Il reddito universale non rassicura, produce l’effetto contrario. M5S e PD in vece di sovrapporsi dovrebbero individuare gli elettori ai quali rivolgersi parlando in modo chiaro offrendo loro una prospettiva che tenga insieme l’oggi e il domani.  Mi rendo conto che non è cosa facile da farsi e questo non perché manchino le idee. Purtroppo a guidare le due principali forze di opposizione ci sono due leder che navigano a vista aggrappandosi di volta di volta a un qualche salvagente nella speranza che possano tornare utili , più che nella lotta contro la destra al governo,  per salvare se stessi.

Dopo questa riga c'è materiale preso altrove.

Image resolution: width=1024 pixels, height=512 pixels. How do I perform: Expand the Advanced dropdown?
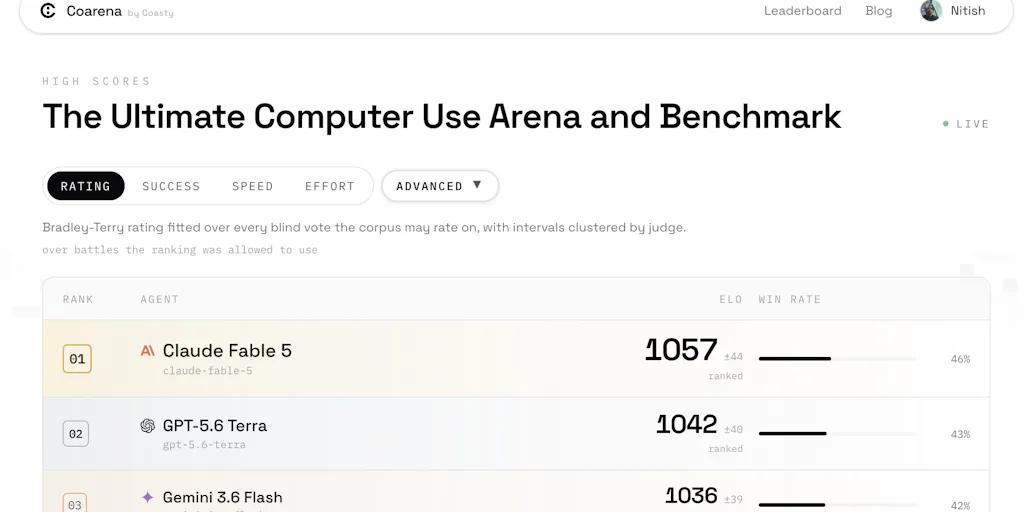(x=440, y=186)
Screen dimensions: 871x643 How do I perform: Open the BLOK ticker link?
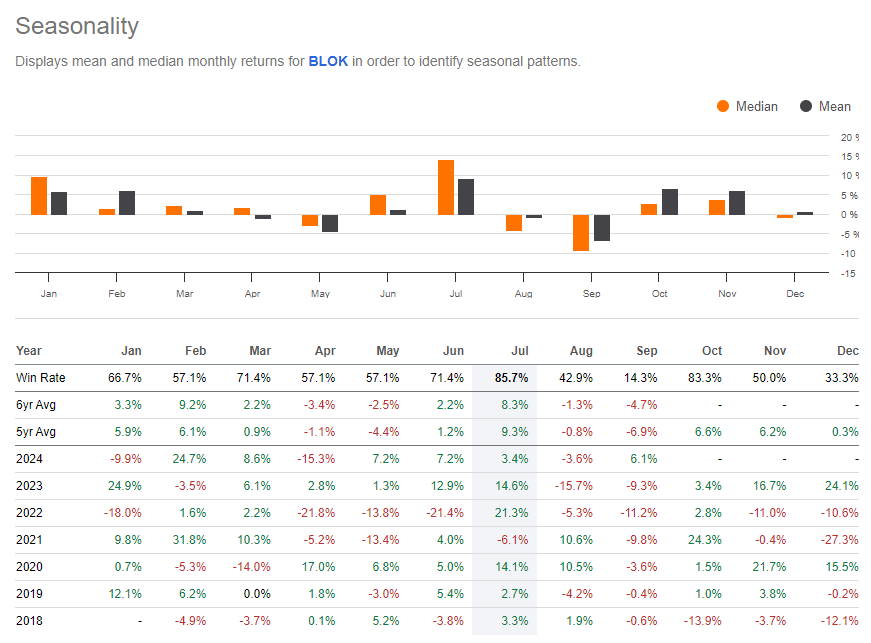coord(327,61)
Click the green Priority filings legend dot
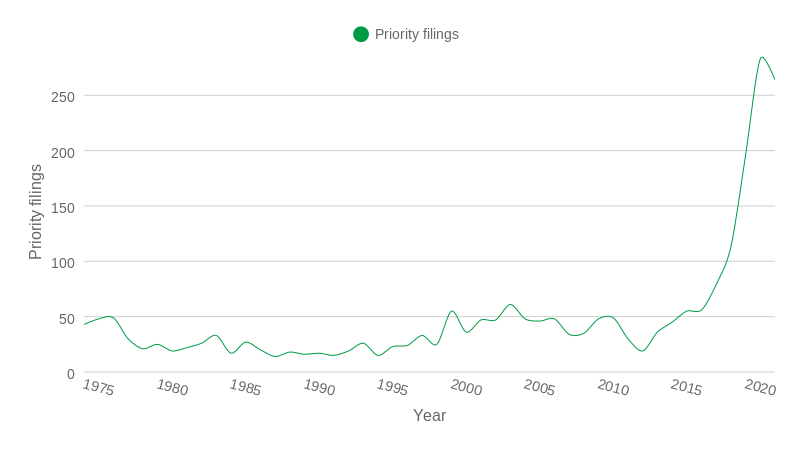Viewport: 800px width, 450px height. [361, 34]
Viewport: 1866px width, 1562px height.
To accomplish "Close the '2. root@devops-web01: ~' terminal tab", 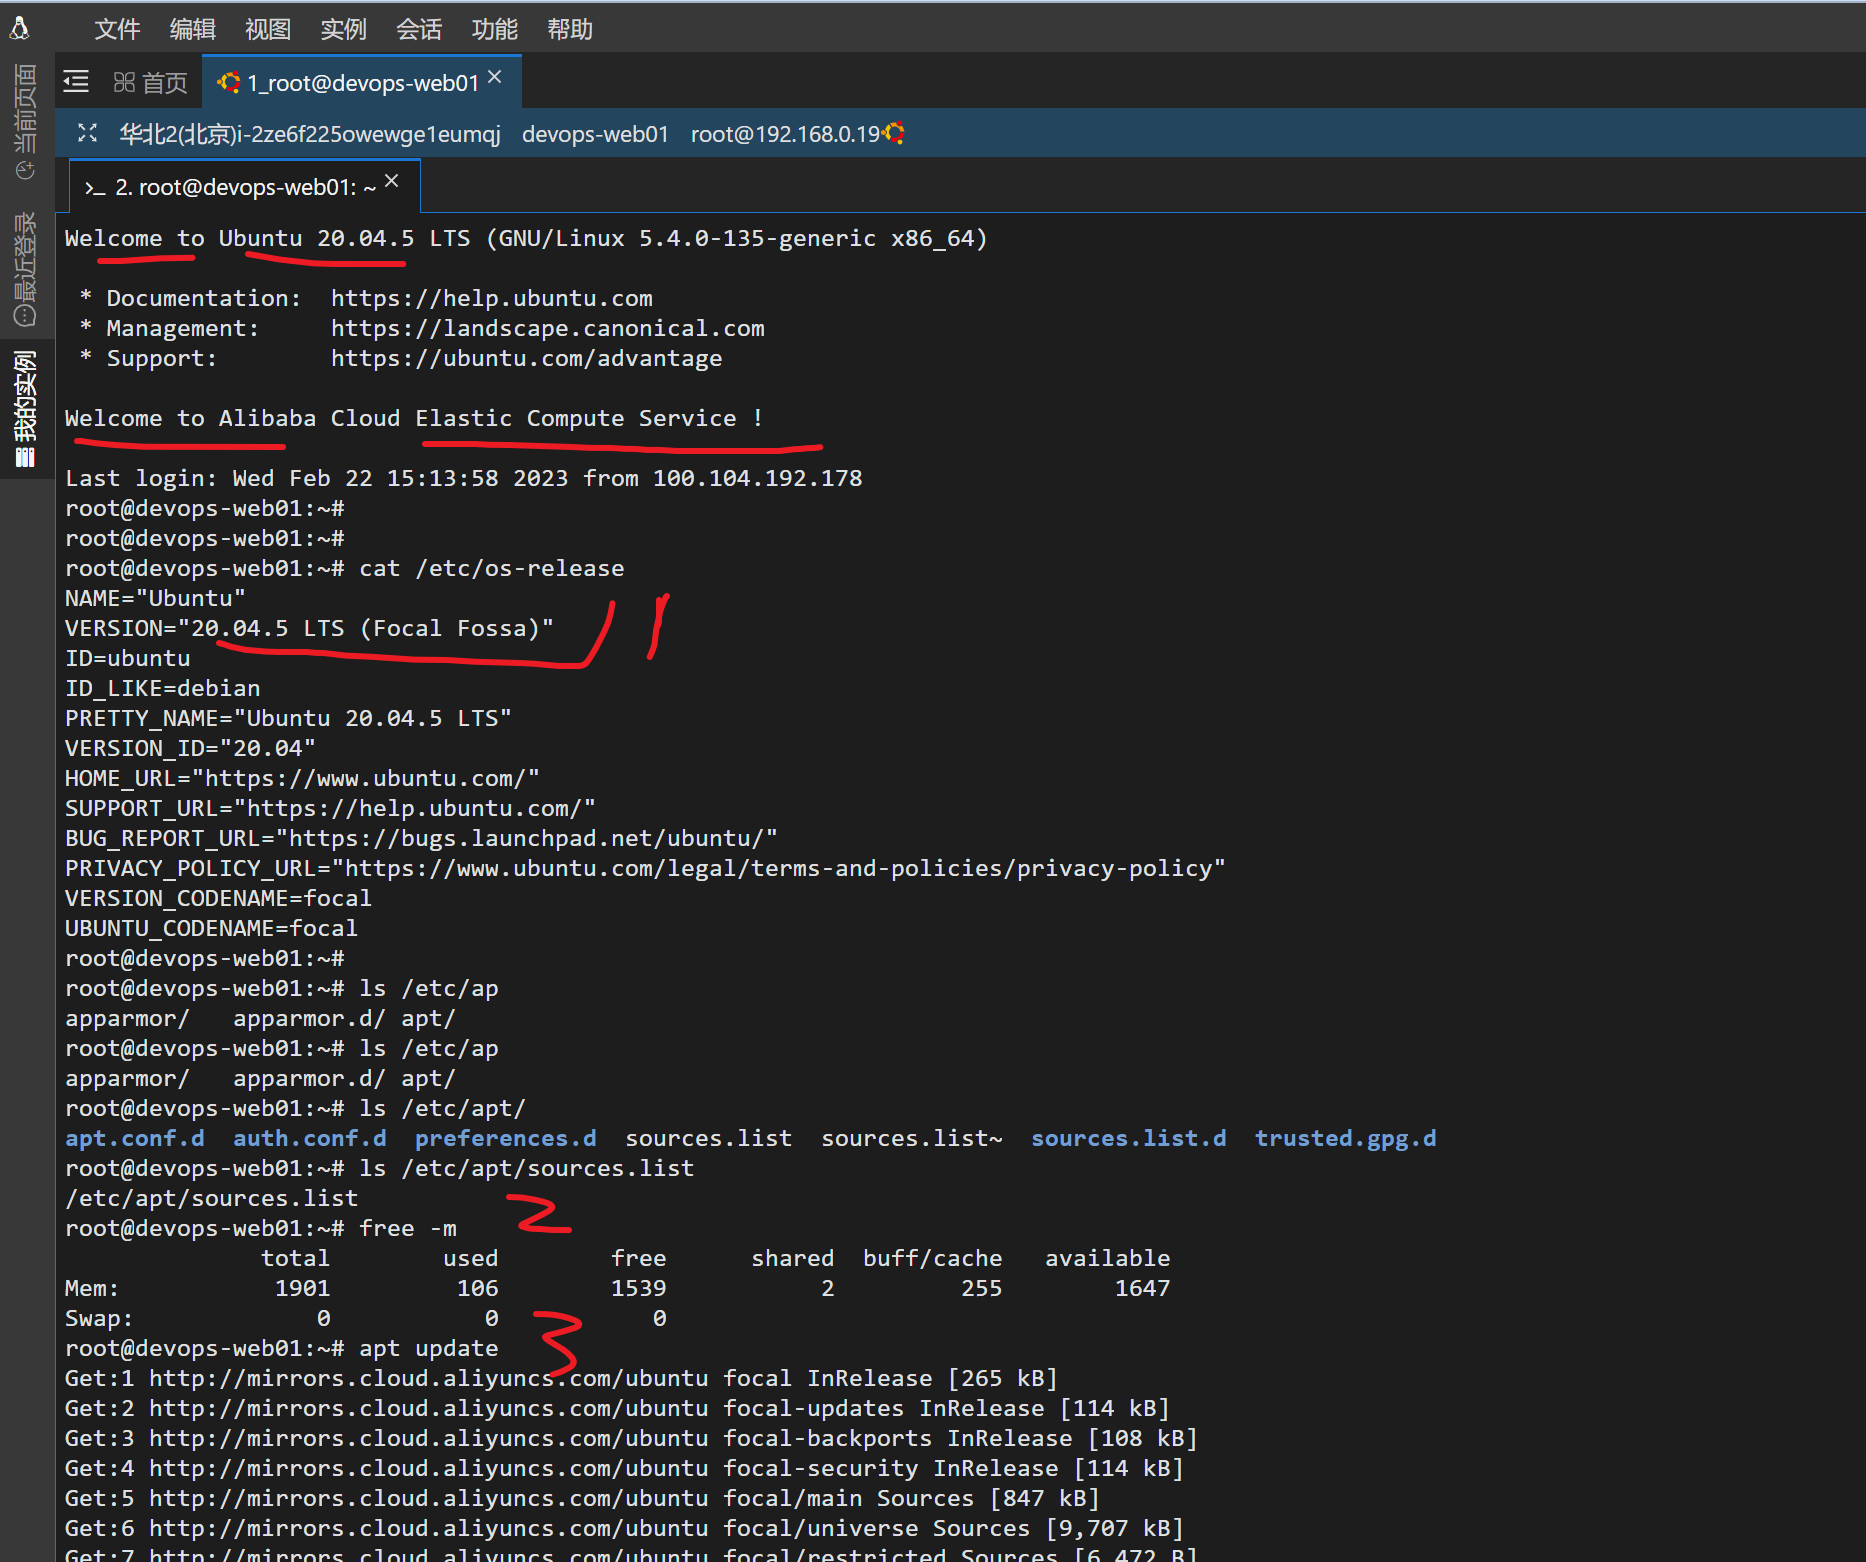I will tap(392, 181).

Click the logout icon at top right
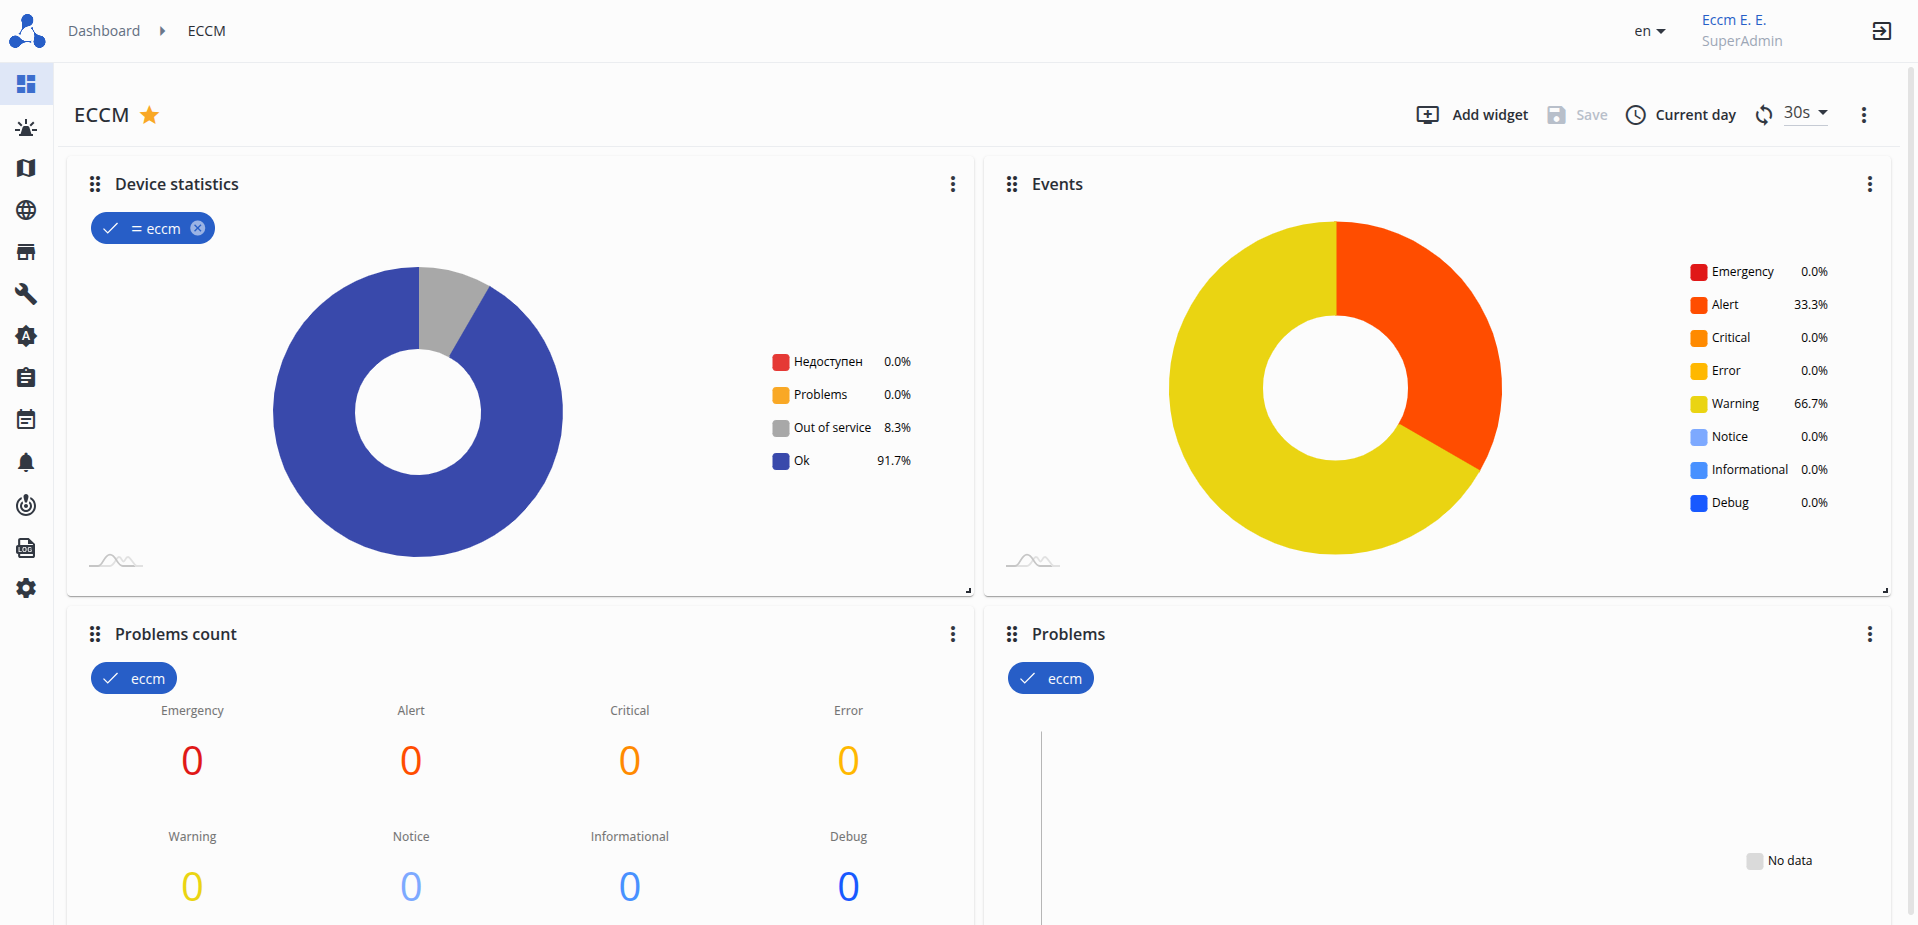point(1881,31)

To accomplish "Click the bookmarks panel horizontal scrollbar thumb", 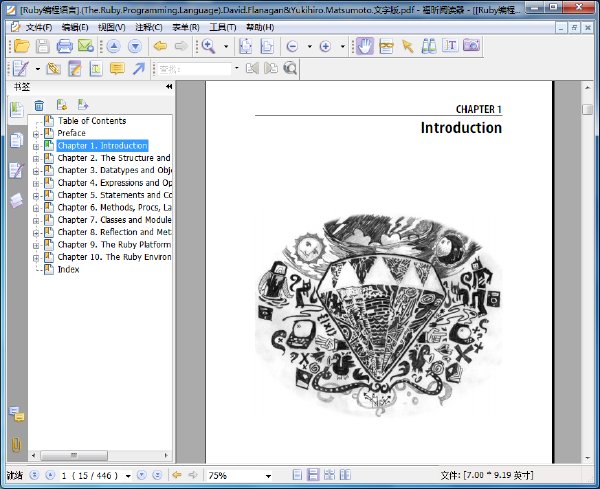I will pos(74,455).
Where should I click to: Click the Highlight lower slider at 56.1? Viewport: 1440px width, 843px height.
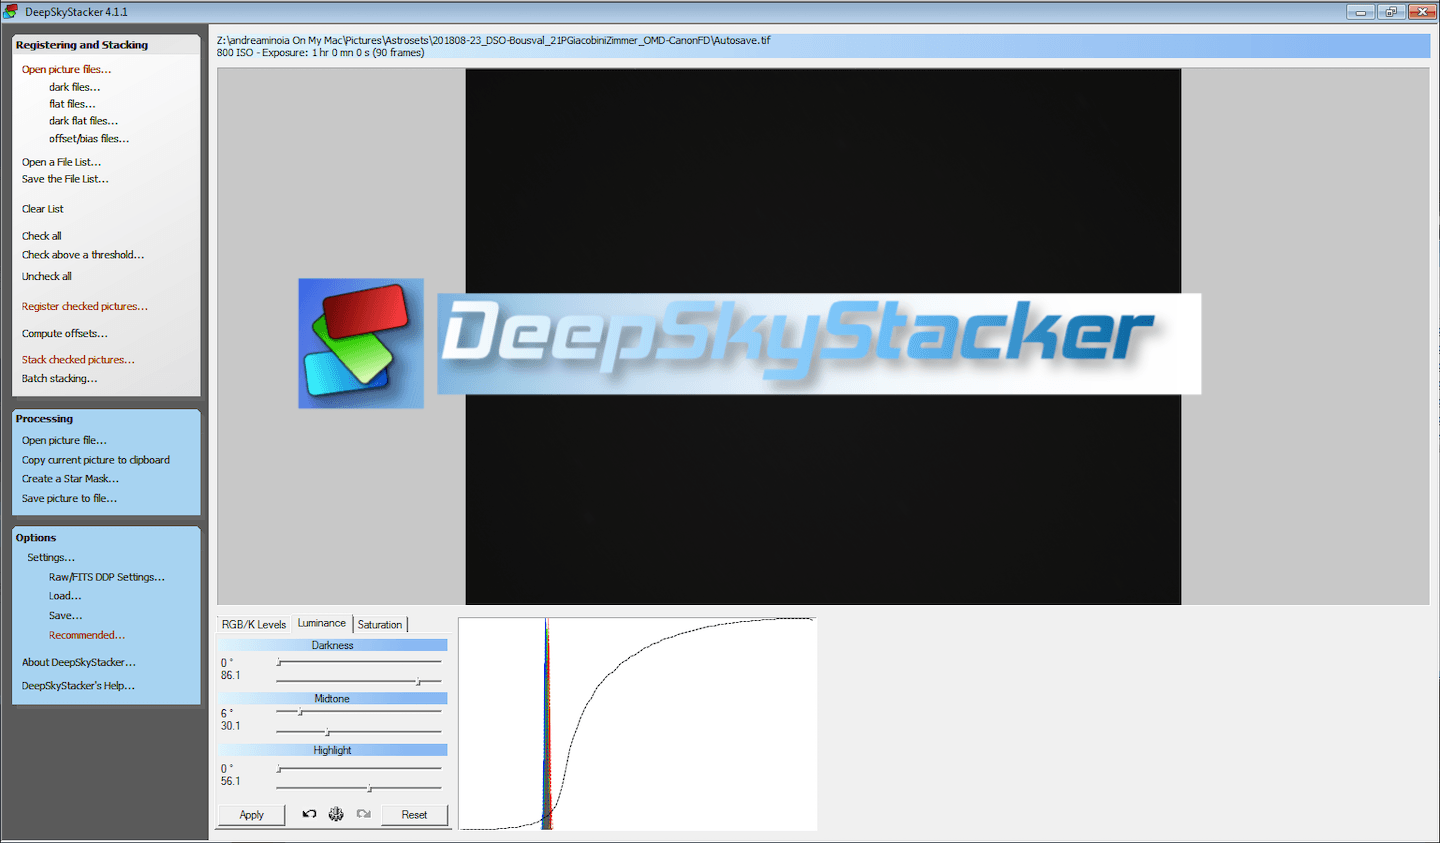[x=369, y=788]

L’impressione è che nessuno dei due leader sia in grado di guidare i necessari processi di trasformazione dei rispettivo partito/movimento. Cosa ancora più grave è la miopia che li rende incapaci di guardare oltre la cultura convenzionale rappresentata dal neoliberalismo progressista che contraddistingue il loro modo di essere. Le  idee forti e comprensibili utili alla costruzione del consenso stanno fuori dal perimetro rappresentato dal campo progressista.

Il mondo che sta fuori è ad esempio quello del laicato cattolico, delle associazioni di volontariato, penso a tutti coloro che a diverso titolo si oppongono al centro destra ma che nel contempo sono stanchi dei soliti riti e di una comunicazione  rivolta a minoranze molto combattive, ben sponsorizzate, e soprattutto utili a deviare il confronto politico dai temi che toccano la carne viva di milioni di italiani.

In conclusione ciò che emerge è la più totale confusione e la mancanza di bussola, poche idee ma molto confuse. Il prossimo anno si voterà in diverse regioni, in molti comuni e per il rinnovo del parlamento europee, di questo passo non penso che Conte e la Schlein arriveranno a mangiare il panettone da leader delle rispettive organizzazioni politiche. La qual cosa potrebbe essere una buona cosa.